Market attention is now on the upcoming FOMC meeting minutes and Jerome Powell’s speech at Jackson Hole, which could influence silver prices.
Key Points
- Silver surged 2.38% last Friday, driven by expectations of a dovish Federal Reserve and easing inflation.
- On Monday, silver prices slightly declined by 0.23% due to positive market sentiment, reducing immediate demand for safe-haven assets.
- Technical analysis suggests silver might see a pullback towards $28.53, but a break above $29.07 could resume the upward trend.
Silver Daily Price Analysis – 19/08/2024
Silver (XAG/USD) experienced a strong upward movement on Friday, closing at $29.004 after opening at $28.332, marking a solid gain of 2.38%. This bullish momentum was largely driven by expectations of a dovish stance from the Federal Reserve, with recent economic data suggesting a slowdown in inflation.
The Producer Price Index (PPI) and Consumer Price Index (CPI) reports have fueled speculation that the Fed may implement a 25-basis-point rate cut in September, weakening the U.S. dollar and thereby boosting silver prices.

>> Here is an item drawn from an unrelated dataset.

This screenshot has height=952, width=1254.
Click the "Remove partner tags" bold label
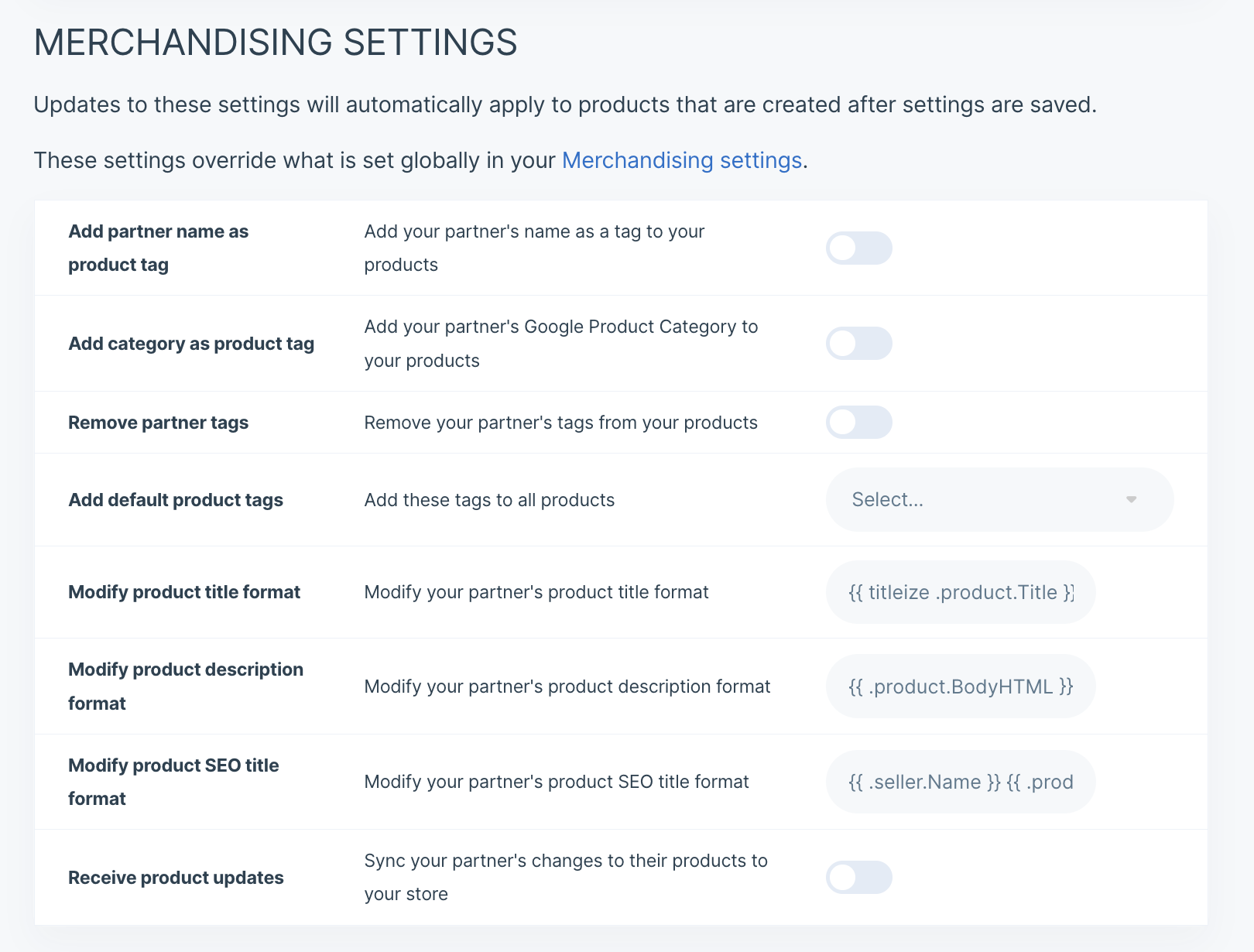[158, 423]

Additionally, geopolitical tensions, particularly in the Middle East and the ongoing Russia-Ukraine conflict, contributed to increased demand for silver as a safe-haven asset.
As of today, silver prices have slightly declined, with the current price hovering around $28.93 after opening at $29.004, reflecting a minor decrease of 0.23%. This dip is largely attributed to positive market sentiment, which has reduced the immediate demand for safe-haven assets like silver. However, this decline might be temporary, as market participants are cautious ahead of the upcoming Federal Reserve events.

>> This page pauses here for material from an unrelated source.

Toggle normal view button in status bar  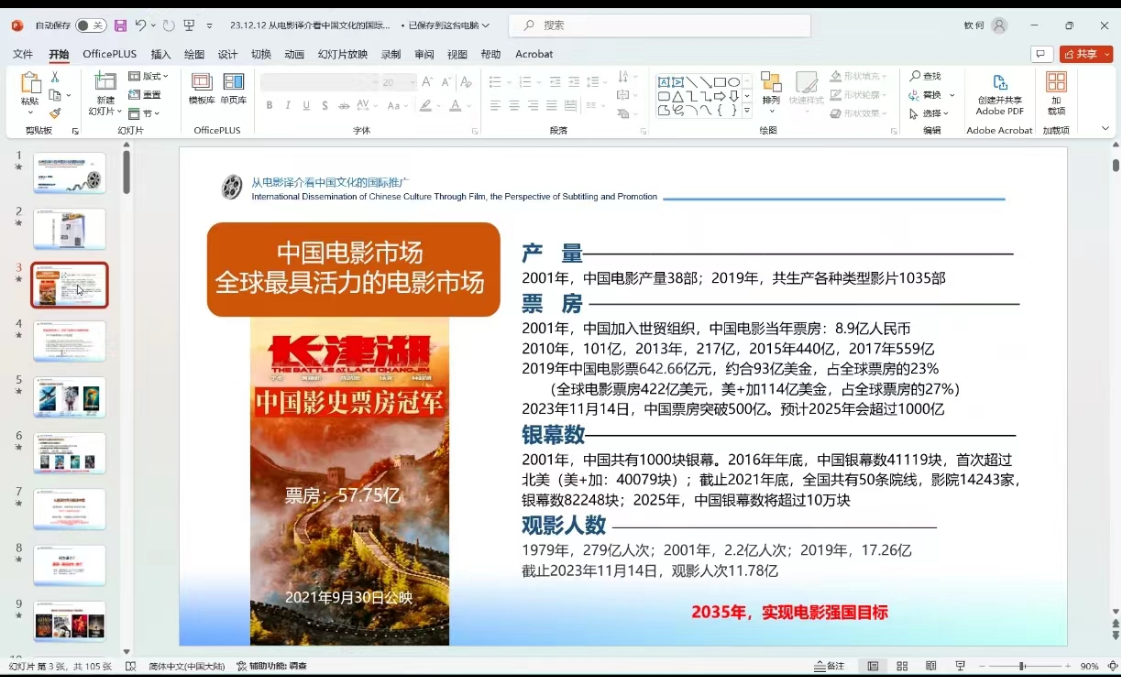click(873, 666)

Key Economic Data and News to Be Released Today
Market focus is now shifting towards the release of the FOMC meeting minutes and Fed Chair Jerome Powell’s speech at the Jackson Hole Symposium later this week. These events are expected to provide more clarity on the Fed’s monetary policy direction. The anticipation of dovish commentary could potentially lead to renewed buying interest in silver, especially if there are indications of further monetary easing.
Additionally, geopolitical risks, including the ongoing tensions in the Middle East and the Russia-Ukraine war, remain key factors that could support silver prices in the near term. If these conflicts escalate, the demand for silver as a safe haven may increase, potentially offsetting any downward pressure from positive economic data.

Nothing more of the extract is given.